守屋抱住田村,靠紧了她的肩头。在那里,田村没法看到守屋露出的苦涩的笑。她只感到,自己的肩头被什么东西沾湿了。
“不过,现在知道麗奈真的爱过她,我反而安心了。”田村刚才说过的这句话,守屋没能当场出声否认。
其实,并非是爱过。事到如今,守屋才终于确信,自己直到现在,仍然是爱她的。
(完)
附录 大园玲小传
大园玲
新选组参谋。
1841年,大园玲出生于萨摩藩鹿儿岛一个没落的名门。大园家百年前卷入藩内的政治斗争,因支持斗争失败的一方而被降职削俸,到大园玲出生时已经门庭败落。大园玲自幼就展现出过人的聪慧,但因为体弱多病,仍然遭到同辈的排挤。为在崇尚武力的藩中立足,她以病弱之身,掌握了萨摩示现流刚猛凶悍的剑法,却也因为过度练习而在肺部落下痼疾,一旦剧烈运动就会咳血。
自1853年黑船来航起,日本社会各界都开始寻求变革之法。大园玲所在的萨摩藩作为日本头号雄藩,在幕府中地位很高,因此在一开始并没有倒幕的志向。藩中的激进派却认为倒幕攘夷才是拯救日本的正道,对藩主稳健的作风日渐不满。大园玲原本也是这一派中的成员。

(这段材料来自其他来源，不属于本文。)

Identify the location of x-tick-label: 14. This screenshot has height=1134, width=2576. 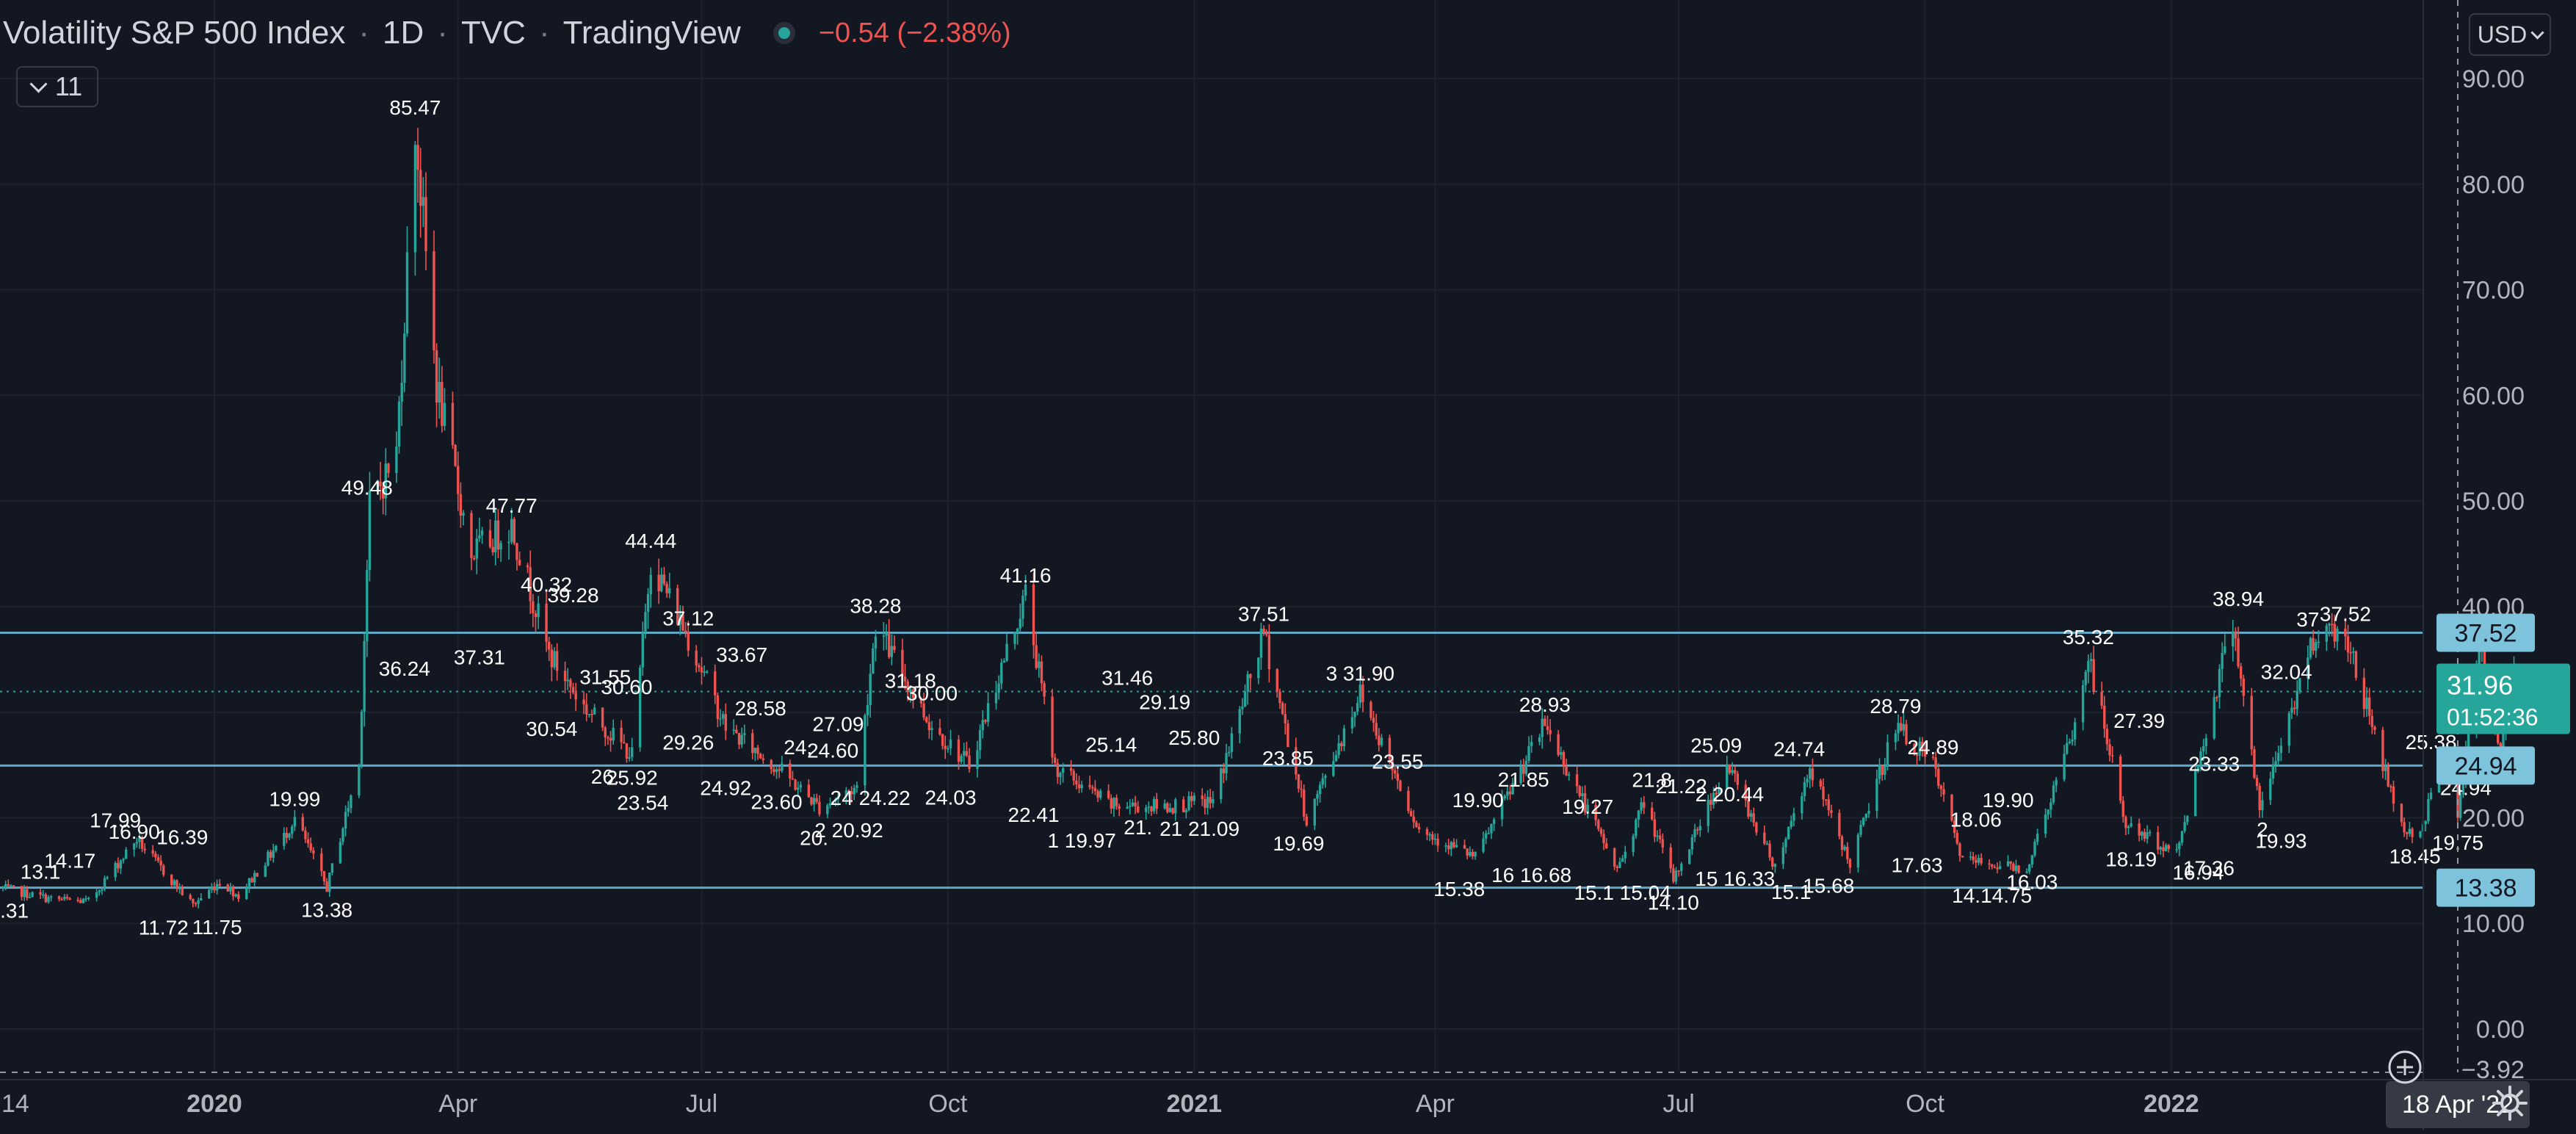
(15, 1104).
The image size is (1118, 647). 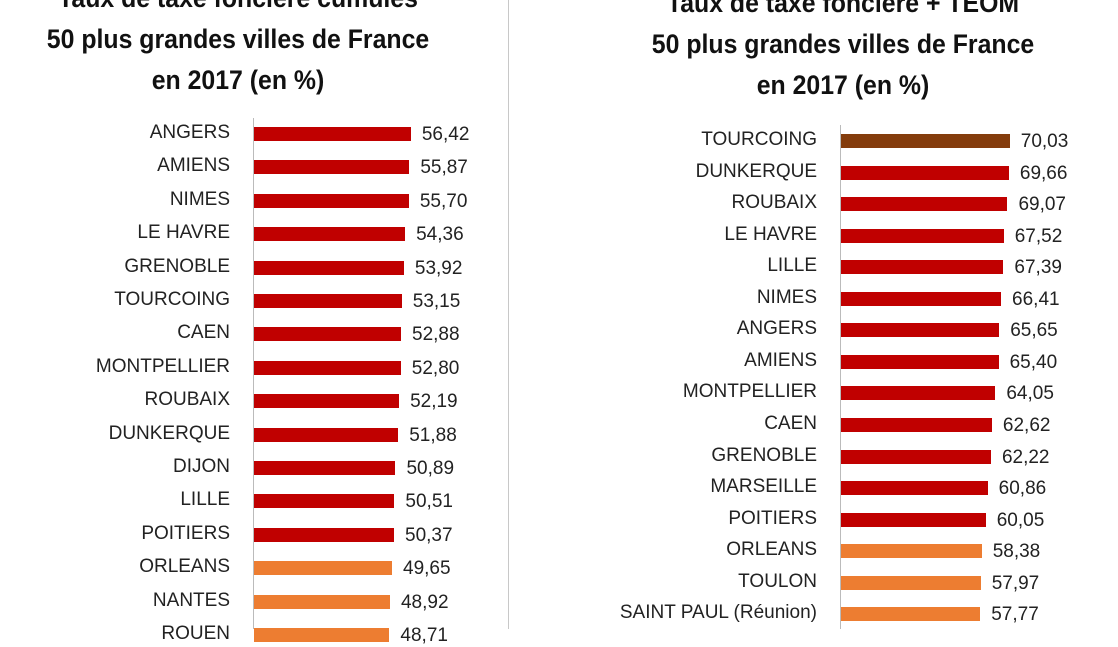 I want to click on value-label: 57,97, so click(x=1016, y=583).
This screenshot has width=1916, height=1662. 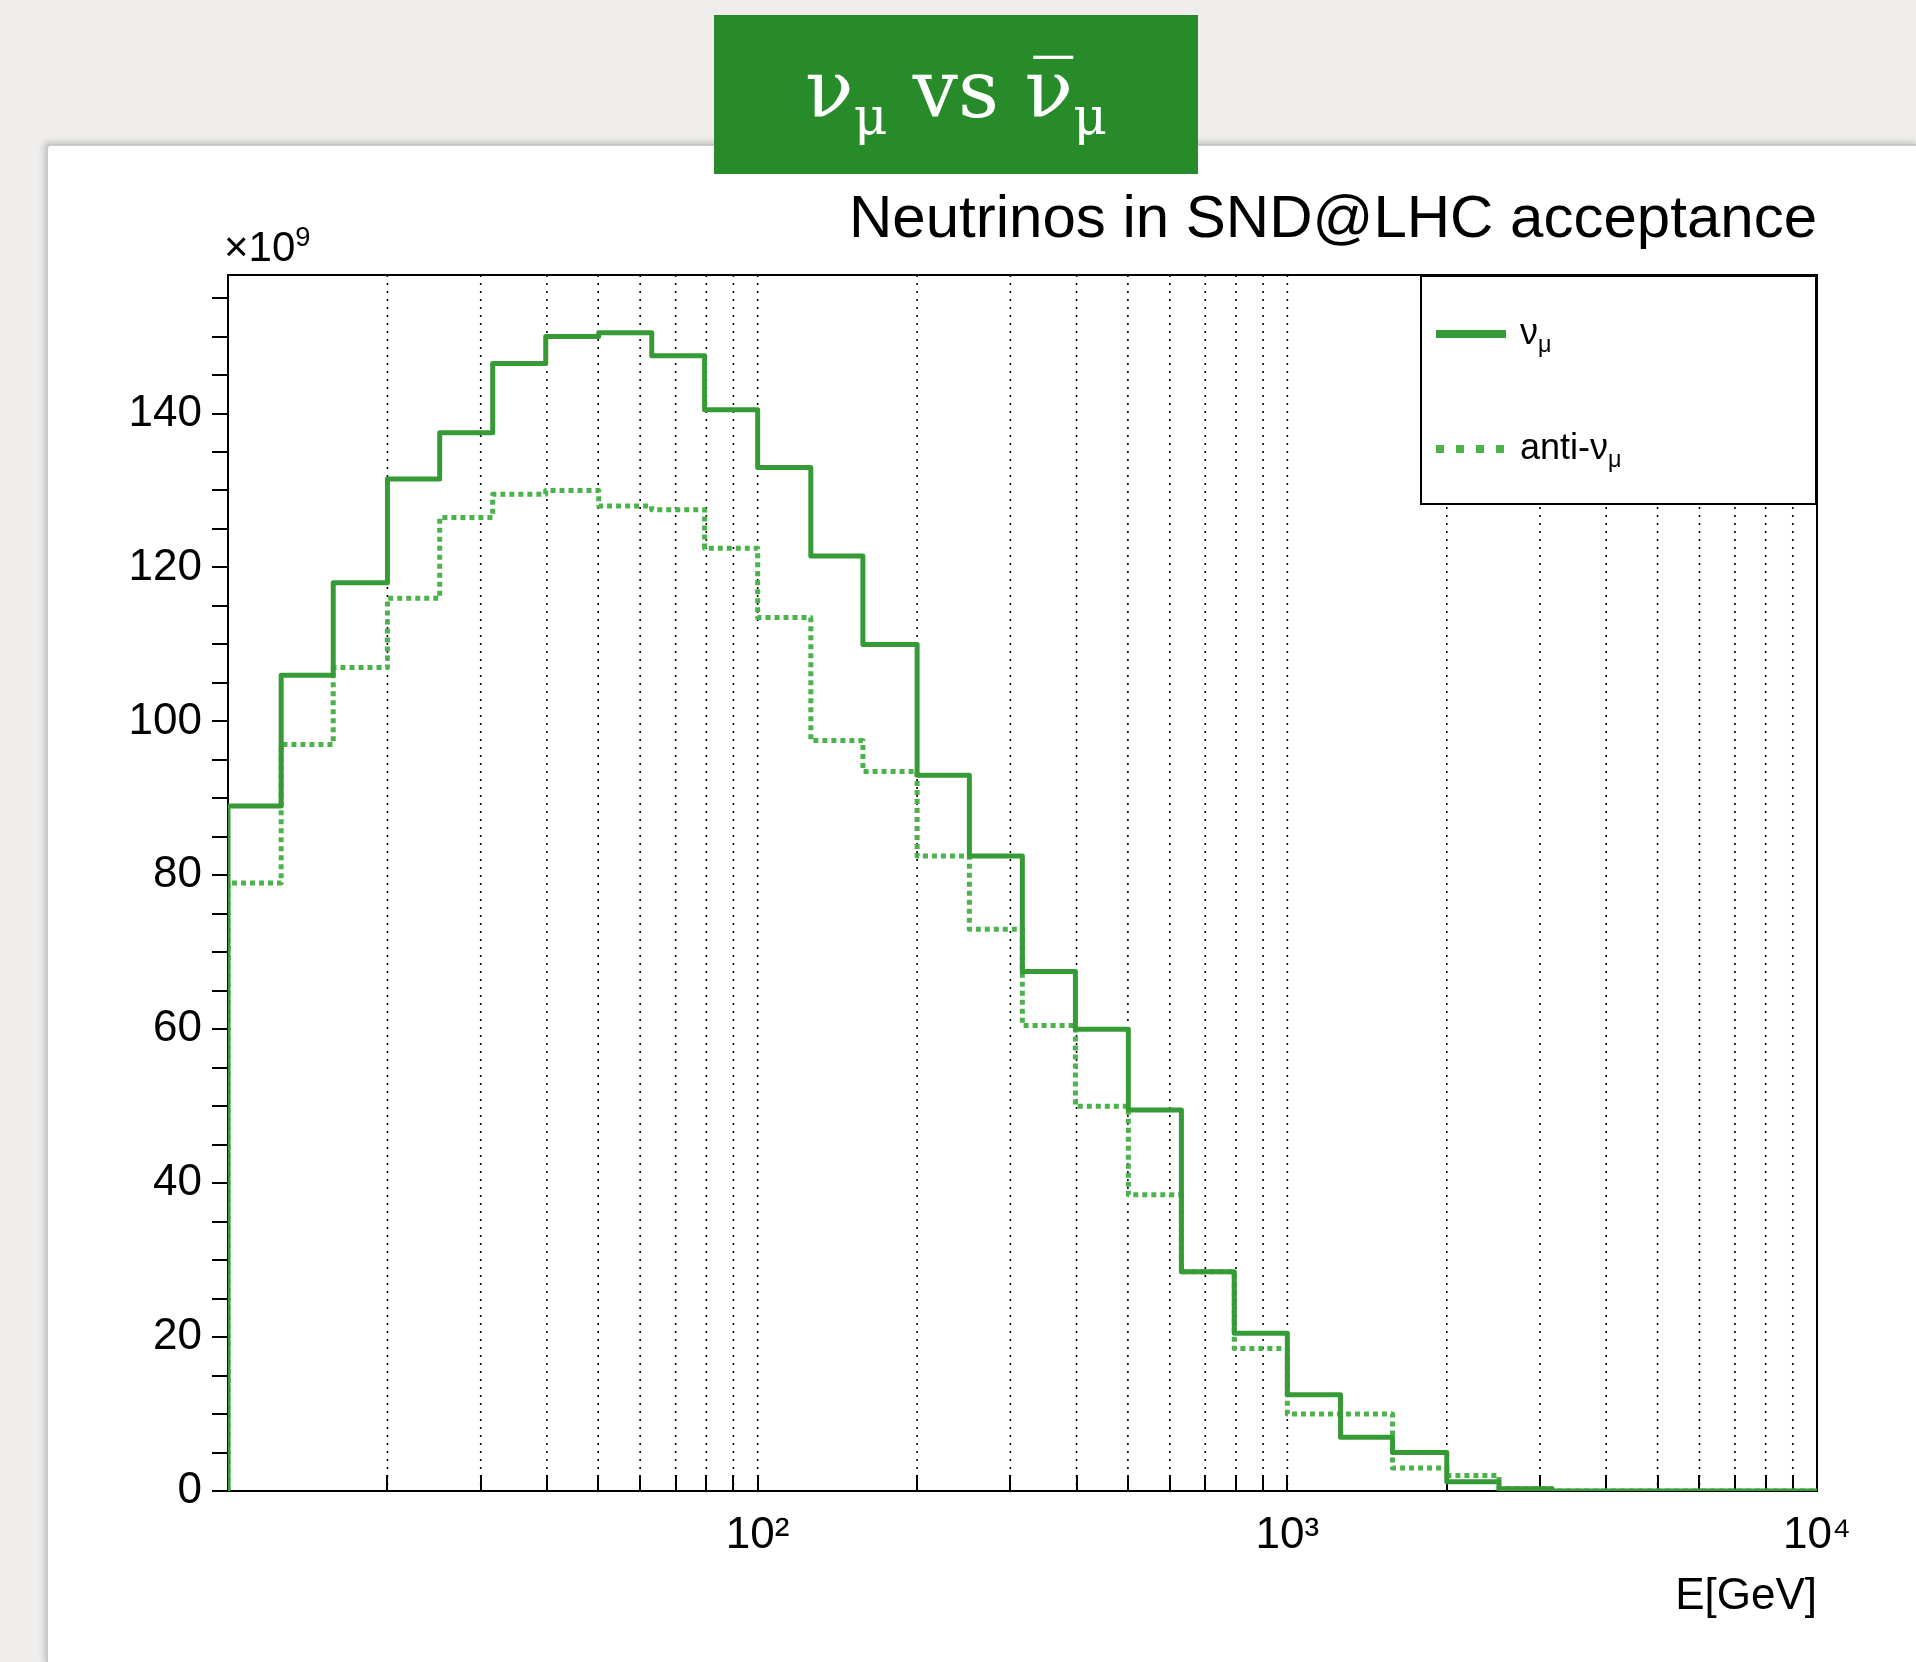 What do you see at coordinates (268, 246) in the screenshot?
I see `y-axis-title: ×10$^{9}$` at bounding box center [268, 246].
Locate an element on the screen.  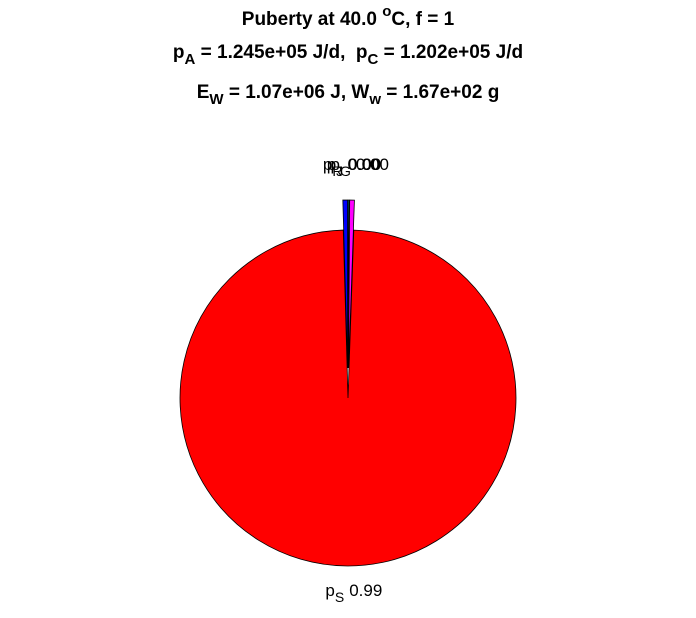
slice-label: pS 0.99 is located at coordinates (354, 593).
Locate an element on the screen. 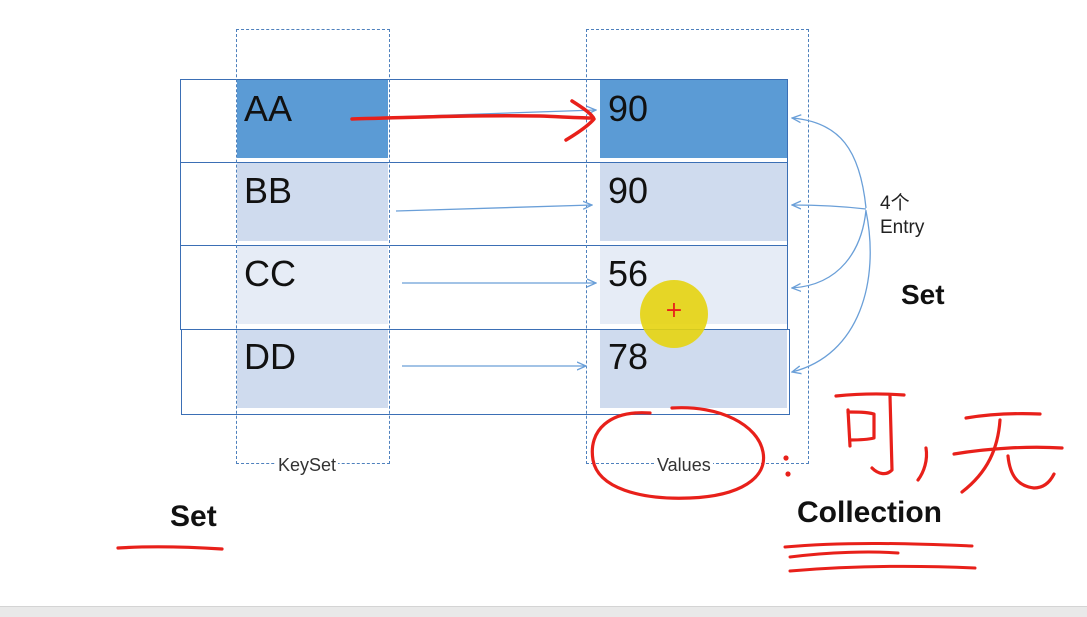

1863年,恰逢新选组成立并在池田屋一战大放异彩,大园玲被派至京都执行暗杀新选组干部田村保乃的任务。到达京都后的大园玲对国家形势和新选组都有了更深的了解,认为这样的暗杀对国家并没有帮助。与上级沟通无果后,大园玲索性选择脱藩,也因此遭到追杀,被富商守屋家的末女守屋麗奈所救。
同年,大园玲和守屋麗奈都加入新选组。考虑到大园玲的出身,招她进组这件事曾引发了一些争议,也使得大园很长时间以来都是监察们的重点关照对象。不过,她很快就用智慧和谋略证明了自己。作为参谋,她屡献奇策,逐渐赢得了队伍的信任,成为新选组不可或缺的头脑。
除了拥有过人的谋略外,大园玲在文艺方面也有所建树。她精通和歌与俳句,同时也擅长绘画。现居国外的某位收藏家手中保存着大园玲的几份手稿。据说这位收藏家是新选组晚期成员村山美羽的后人。
不过,人们更乐于关注大园、守屋和田村之间微妙的关系。只可惜,这段关系的真实情况并不记载于任何书面资料中,就连新选组解散后为曾经的战友们立传的幸阪也所知不多。因此,后世的作品中对她们的关系有着许多截然不同的、或浪漫或凄美的演绎。
1868年,新选组在鸟羽伏见之战败退,乘船撤退往江户,途中遭遇暴风雨。由于身体无法承受如此激烈的战斗,大园咳血不止,当夜在船上去世。伤势危及生命的守屋却奇迹般生还。有种说法是,大园将自己的余命用某种方式转移到了守屋身上。